In the listing below, locate the line that contains "Reset code to default with revert icon" and the line that contains "Screen dimensions: 800x450". Restate word for word those two lines and every line between them, and nothing else.

» Available data
=== Section Start ===

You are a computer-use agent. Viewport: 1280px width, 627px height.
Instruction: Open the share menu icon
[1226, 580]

=== Section End ===
=== Section Start ===

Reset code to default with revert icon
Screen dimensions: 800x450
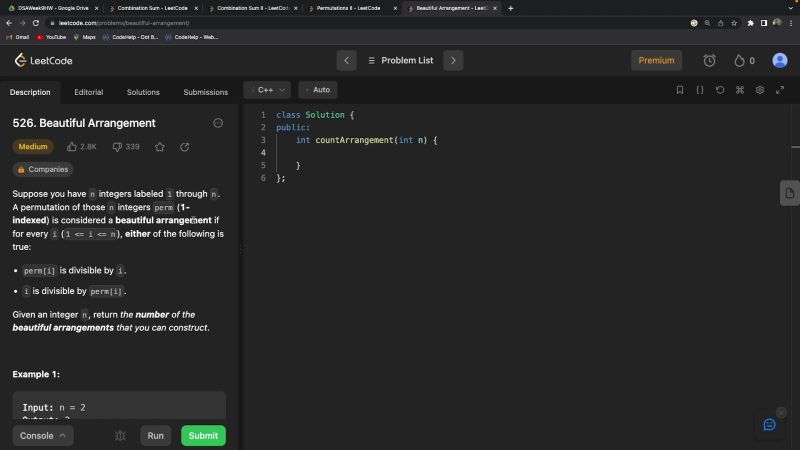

=== Section End ===
=== Section Start ===

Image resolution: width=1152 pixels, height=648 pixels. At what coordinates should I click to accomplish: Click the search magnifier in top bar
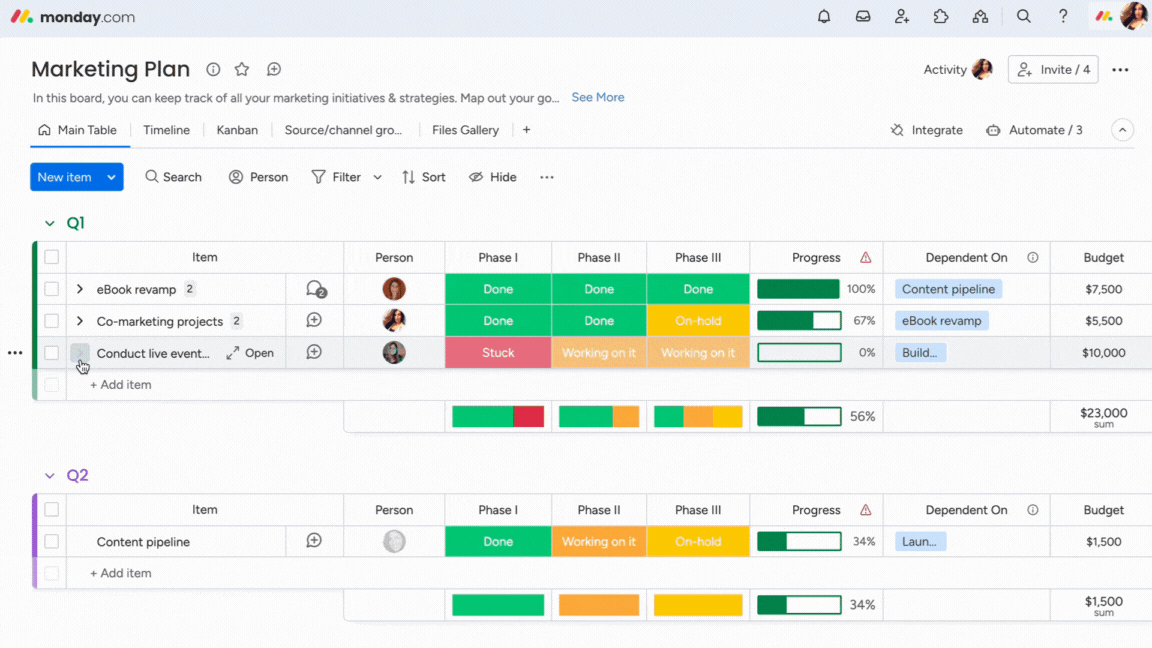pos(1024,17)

=== Section End ===

» Expected answer
Reset code to default with revert icon
Screen dimensions: 800x450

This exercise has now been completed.